Makin sore pengunjung makin banyak. Saya melihat dua rombongan anak sekolah masih berseragam sekolah. Turun dari kendaraan, pakai jilbab, anak-anak itu berlari bersama ke pantai. Byurrr!!! Langsung mencebur badan ke laut. Semuanya gembira.
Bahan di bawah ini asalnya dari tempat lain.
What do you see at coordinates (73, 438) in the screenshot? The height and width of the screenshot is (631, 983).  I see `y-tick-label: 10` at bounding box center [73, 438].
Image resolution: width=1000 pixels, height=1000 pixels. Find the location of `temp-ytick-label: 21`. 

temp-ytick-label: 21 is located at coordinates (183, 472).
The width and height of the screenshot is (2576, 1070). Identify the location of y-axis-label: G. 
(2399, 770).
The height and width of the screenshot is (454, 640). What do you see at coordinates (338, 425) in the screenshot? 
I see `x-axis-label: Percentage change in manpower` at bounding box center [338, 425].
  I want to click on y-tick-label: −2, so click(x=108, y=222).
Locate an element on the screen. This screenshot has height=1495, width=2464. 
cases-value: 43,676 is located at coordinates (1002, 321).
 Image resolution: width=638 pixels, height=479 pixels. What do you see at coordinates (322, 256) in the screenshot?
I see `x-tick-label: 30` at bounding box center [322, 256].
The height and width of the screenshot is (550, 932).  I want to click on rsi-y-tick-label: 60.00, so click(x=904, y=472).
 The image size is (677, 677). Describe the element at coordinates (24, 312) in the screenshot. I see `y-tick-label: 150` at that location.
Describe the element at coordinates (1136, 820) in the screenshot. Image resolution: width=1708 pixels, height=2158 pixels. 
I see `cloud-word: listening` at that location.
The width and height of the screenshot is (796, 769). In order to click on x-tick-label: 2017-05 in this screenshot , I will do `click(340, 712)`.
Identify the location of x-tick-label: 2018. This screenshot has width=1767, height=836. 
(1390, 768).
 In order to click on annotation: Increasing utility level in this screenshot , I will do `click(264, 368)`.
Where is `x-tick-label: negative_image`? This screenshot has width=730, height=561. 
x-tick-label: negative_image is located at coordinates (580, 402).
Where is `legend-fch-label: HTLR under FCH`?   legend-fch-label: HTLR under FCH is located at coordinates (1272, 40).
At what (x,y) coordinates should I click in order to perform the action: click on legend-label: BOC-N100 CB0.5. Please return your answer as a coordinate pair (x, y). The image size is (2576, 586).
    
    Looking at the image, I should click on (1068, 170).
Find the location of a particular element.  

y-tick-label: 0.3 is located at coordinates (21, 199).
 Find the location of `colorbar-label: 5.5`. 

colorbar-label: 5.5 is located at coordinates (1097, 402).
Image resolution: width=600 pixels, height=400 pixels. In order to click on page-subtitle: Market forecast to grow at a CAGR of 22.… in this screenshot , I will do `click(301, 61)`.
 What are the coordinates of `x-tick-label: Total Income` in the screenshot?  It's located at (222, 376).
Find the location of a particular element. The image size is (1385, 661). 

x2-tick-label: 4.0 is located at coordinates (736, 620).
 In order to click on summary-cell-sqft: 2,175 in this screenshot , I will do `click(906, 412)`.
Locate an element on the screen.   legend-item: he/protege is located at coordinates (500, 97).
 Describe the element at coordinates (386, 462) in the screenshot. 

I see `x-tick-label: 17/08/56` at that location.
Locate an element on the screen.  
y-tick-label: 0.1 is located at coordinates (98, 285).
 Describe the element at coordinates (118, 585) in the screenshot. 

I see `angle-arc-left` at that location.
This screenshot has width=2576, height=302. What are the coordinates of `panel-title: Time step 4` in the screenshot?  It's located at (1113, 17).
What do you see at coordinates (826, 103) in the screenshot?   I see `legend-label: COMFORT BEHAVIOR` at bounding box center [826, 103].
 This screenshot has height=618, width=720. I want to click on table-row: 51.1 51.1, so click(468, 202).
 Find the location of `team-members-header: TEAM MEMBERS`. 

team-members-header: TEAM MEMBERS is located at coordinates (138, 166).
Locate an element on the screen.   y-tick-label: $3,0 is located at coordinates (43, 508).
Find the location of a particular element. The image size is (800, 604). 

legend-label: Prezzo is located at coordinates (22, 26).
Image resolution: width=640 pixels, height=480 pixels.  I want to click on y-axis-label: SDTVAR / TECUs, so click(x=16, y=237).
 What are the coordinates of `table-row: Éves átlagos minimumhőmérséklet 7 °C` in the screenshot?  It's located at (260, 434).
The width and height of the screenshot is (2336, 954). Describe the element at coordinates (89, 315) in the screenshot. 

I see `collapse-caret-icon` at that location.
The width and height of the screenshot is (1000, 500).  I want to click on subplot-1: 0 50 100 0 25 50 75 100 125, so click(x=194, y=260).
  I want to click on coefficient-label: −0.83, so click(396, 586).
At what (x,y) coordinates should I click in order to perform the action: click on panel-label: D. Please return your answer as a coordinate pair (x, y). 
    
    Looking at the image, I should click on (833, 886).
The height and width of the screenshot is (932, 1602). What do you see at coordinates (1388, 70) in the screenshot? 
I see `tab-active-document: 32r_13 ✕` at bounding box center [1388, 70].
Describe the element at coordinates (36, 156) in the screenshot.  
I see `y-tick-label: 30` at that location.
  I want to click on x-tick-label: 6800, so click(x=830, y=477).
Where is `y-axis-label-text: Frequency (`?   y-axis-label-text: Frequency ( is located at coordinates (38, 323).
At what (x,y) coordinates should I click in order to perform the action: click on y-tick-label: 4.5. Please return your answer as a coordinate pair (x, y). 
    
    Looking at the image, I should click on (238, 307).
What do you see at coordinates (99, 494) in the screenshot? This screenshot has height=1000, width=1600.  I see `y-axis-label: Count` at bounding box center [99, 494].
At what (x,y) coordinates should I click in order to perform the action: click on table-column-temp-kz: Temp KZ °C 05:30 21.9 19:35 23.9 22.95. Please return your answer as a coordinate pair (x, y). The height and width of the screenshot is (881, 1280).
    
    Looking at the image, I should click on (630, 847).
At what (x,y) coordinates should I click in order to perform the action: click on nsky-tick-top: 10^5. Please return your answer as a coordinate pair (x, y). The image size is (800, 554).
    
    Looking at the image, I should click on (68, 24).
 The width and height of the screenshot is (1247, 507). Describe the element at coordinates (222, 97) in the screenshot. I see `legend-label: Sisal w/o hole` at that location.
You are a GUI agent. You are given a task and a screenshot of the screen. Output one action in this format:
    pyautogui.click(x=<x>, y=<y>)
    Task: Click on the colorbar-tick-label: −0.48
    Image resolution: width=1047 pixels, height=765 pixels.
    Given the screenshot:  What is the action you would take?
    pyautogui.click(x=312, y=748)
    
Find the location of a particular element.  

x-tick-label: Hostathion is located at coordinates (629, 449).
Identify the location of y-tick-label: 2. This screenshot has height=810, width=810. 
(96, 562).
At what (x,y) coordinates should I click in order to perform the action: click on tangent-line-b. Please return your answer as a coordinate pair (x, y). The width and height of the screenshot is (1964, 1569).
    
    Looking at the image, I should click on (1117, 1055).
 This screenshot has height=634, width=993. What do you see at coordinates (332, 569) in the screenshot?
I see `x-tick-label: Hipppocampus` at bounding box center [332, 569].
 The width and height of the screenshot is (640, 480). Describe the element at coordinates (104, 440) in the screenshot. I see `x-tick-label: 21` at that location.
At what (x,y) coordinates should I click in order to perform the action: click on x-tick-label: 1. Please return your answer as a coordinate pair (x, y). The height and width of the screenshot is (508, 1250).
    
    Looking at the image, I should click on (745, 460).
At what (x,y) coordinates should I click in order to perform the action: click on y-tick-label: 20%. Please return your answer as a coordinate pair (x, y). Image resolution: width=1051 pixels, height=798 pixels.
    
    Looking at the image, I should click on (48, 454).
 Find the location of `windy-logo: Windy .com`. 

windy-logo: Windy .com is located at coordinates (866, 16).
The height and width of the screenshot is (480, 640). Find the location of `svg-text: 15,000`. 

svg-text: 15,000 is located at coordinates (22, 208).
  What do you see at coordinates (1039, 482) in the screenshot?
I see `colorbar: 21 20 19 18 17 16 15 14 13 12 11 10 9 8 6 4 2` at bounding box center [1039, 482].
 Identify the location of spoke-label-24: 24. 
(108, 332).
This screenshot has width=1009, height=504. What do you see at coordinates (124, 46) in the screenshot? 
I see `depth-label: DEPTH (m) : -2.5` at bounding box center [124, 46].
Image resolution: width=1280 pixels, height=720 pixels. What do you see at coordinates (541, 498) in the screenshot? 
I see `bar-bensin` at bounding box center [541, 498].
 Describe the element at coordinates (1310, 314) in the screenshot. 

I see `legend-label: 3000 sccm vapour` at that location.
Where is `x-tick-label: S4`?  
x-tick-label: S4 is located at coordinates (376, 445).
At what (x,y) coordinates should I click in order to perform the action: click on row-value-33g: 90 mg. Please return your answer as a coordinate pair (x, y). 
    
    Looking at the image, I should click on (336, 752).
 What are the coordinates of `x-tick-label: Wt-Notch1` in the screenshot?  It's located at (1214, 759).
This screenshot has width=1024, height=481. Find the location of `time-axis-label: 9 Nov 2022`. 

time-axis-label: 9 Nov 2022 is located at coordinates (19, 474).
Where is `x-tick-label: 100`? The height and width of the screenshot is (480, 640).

Di sisi lain, sekitar 15 remaja putri SMA main-main pasir, 'memaksa' salah satu temannya yang rupanya enggan mandi, untuk segera berbasah-basah ria. Suasana pun heboh.

"Pokoknya, kalau hari Sabtu, Ahad, tanggal merah, selalu ramai," tambah Eni Mafula seraya menyerahkan kelapa muda yang saya pesan. "Sering-seringlah ke sini, Bang," kata istri Ahmad Sonhaji ini, ramah.

Yang jelas, objek wisata Pantai Dalegan ini tidak punya fasilitas penginapan atau akomodasi. Naga-naganya tak bakal ada. Mau nginap, ya, harus ke Gresik. Kenapa?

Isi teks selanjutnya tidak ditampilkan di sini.